Еще я воображал, как во второй раз встречу Тура Прикулича в Америке, в большом городе. Он, уже без обручального кольца, будет подниматься по лестнице рука об руку с одной из Кисок. Та меня не узнает, а вот Тур Прикулич мне подмигнет, как подмигивает дядя Эдвин, когда говорит: «Я опять, будто невзначай, взглянул…» Я пойду своей дорогой, и больше ничего.
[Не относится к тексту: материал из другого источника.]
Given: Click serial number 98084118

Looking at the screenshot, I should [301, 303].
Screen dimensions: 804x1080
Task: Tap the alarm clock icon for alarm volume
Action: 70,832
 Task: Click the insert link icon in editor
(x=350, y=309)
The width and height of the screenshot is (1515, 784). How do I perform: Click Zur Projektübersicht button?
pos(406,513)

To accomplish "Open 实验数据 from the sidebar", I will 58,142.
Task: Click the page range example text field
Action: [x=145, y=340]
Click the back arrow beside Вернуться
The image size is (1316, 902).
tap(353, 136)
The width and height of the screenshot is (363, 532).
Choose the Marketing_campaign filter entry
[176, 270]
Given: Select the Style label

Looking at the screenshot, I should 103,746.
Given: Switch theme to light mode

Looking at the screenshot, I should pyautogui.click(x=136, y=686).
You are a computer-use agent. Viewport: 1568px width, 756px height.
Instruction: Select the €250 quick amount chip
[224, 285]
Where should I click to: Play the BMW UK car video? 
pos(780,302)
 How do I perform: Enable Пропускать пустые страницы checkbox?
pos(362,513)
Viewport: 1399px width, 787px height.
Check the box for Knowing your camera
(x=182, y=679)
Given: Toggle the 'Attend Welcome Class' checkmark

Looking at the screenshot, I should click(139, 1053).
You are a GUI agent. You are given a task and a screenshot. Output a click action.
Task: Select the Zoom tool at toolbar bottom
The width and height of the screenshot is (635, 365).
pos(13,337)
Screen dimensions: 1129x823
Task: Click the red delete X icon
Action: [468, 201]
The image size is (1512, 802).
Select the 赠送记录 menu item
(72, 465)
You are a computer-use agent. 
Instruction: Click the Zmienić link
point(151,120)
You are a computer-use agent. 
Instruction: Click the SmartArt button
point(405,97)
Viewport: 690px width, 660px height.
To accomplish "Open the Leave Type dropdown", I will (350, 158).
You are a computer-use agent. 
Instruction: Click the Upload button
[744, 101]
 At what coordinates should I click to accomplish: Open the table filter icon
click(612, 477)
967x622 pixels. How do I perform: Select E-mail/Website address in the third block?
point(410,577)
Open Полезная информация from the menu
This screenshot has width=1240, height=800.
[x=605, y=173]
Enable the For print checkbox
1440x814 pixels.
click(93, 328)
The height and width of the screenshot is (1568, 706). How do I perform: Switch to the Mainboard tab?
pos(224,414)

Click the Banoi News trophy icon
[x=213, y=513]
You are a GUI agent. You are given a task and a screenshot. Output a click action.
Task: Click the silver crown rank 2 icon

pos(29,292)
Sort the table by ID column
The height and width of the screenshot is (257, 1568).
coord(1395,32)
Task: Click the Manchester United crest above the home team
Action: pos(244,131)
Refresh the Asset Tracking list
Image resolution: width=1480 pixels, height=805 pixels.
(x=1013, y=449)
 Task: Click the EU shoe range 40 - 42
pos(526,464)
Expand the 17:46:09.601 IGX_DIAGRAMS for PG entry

Наверное, я буду еще более или менее молодым, когда покину лагерь, — как говорится, во цвете лет; или как в той песне, которую Лони Мих поет, с дрожащим зобом, на манер арии: ВСЕГО МНЕ ТРИДЦАТЬ БЫЛО ЛЕТ. [40]Тура Прикулича я, возможно, встречу и в третий, и в четвертый раз — и еще часто буду встречать в третьем, четвертом, в шестом, даже в восьмом будущем. Однажды я выгляну из окна гостиницы, со второго этажа, и начнется дождь. Человек, стоящий внизу, попытается открыть зонтик. Ему понадобится много времени, он промокнет, потому что зонтик заклинит. Я увижу, что у этого человека руки Тура Прикулича, но сам он не будет знать, что я его руки заметил. Если бы он догадывался о моем присутствии, подумаю я, он бы не стал столько времени возиться с зонтиком, или надел бы перчатки, или вообще не свернул бы на эту улицу. Если же окажется, что он не Тур Прикулич и у него только руки Тура Прикулича, я крикну ему из окна: «Перейди на другую сторону улицы — под тентом ты не промокнешь!» Возможно, он тогда поднимет голову и скажет: «Почему вы говорите мне "ты"?» Я отвечу: «Извините, я вашего лица не видел и обратился на «ты» только к вашим рукам».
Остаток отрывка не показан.